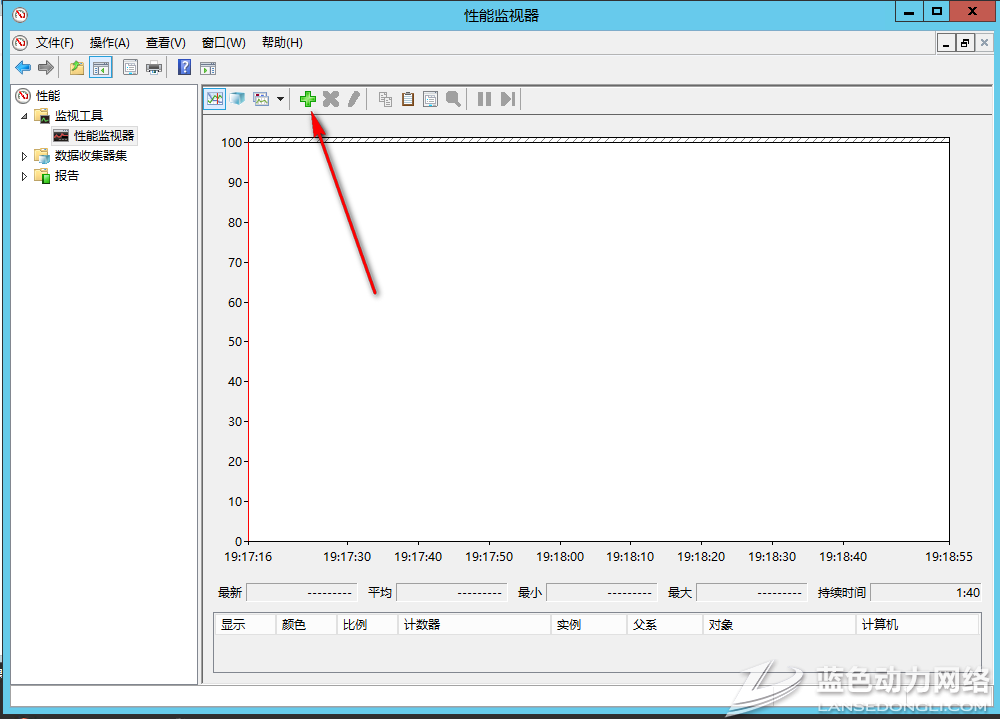The width and height of the screenshot is (1000, 719).
Task: Select 性能监视器 in the tree
Action: (103, 136)
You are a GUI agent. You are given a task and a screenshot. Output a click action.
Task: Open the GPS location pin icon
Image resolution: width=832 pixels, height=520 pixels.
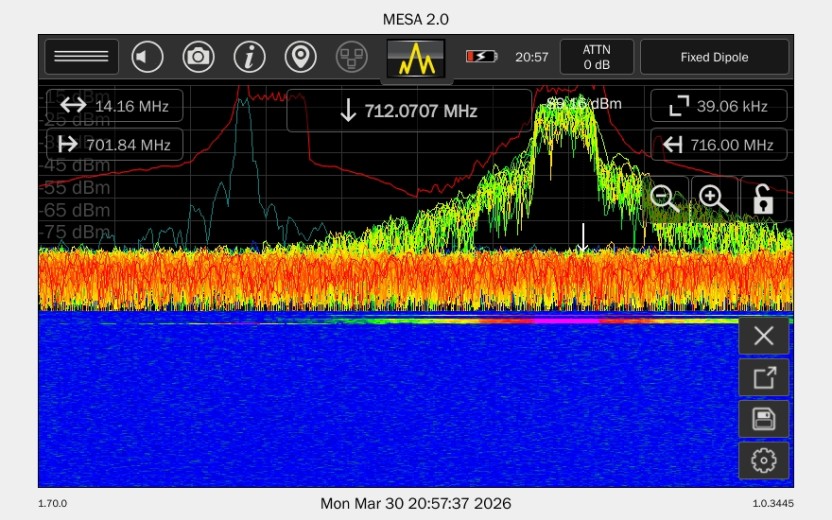click(300, 57)
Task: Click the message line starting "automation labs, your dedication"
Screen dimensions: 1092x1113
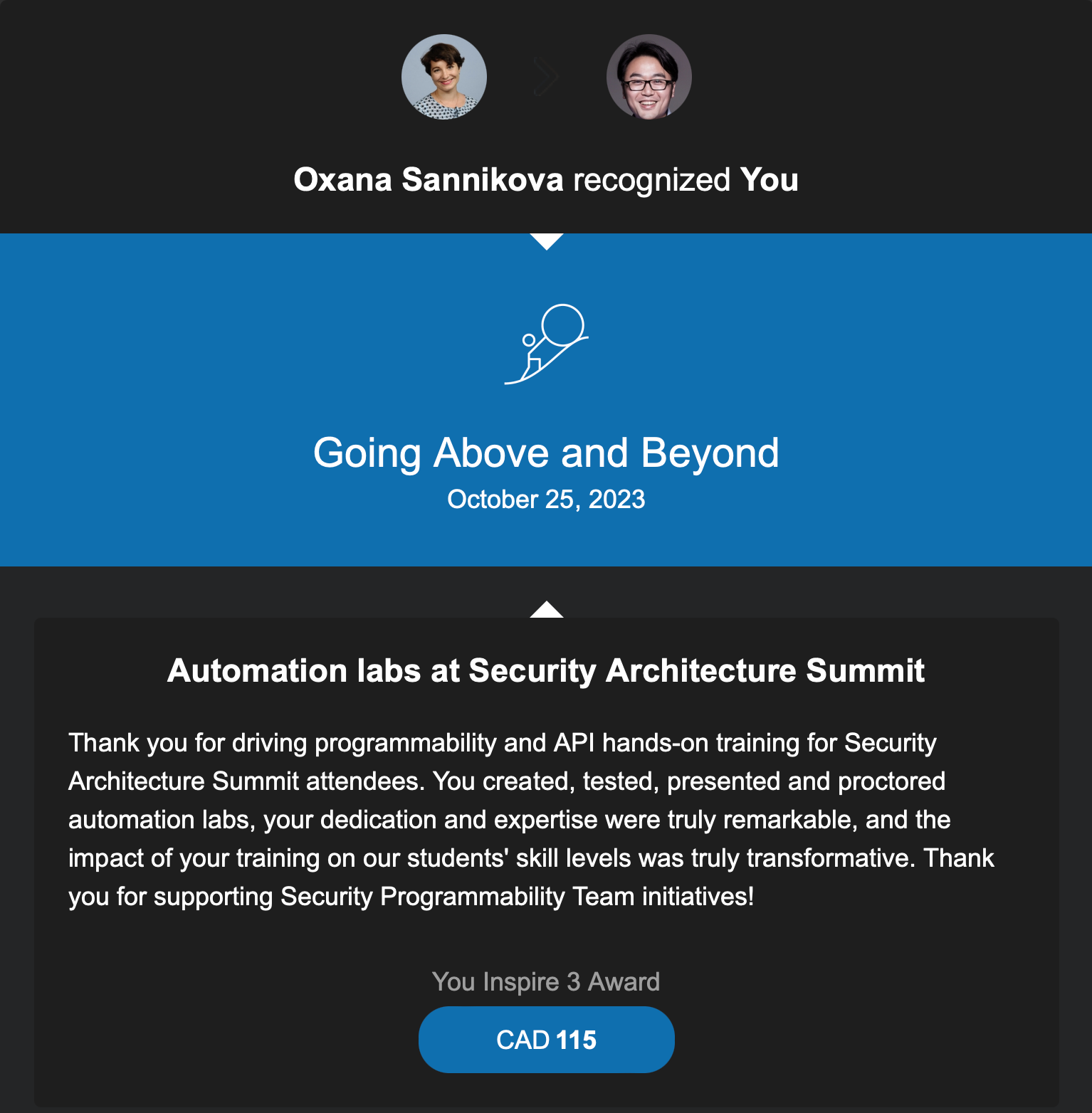Action: coord(509,820)
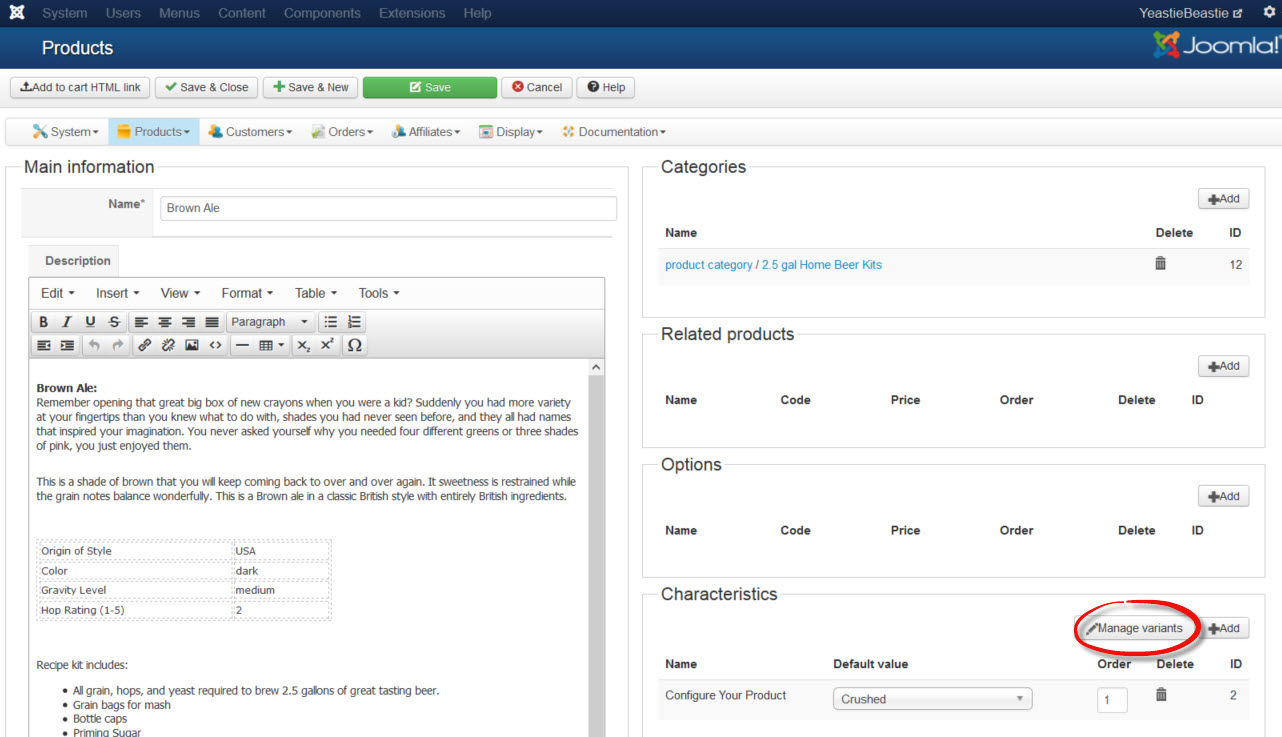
+ + + +
▸ EXERCISE BRIEF: Your answer must be the lines from the one containing "Task: Click the" through the final line of the entries, duplicated exactly, with both ends kept and all pictures left out.

▸ RESPONSE BOX:
Task: Click the message line starting "automation labs, your dedication"
Screen dimensions: 1092x1113
Action: coord(509,820)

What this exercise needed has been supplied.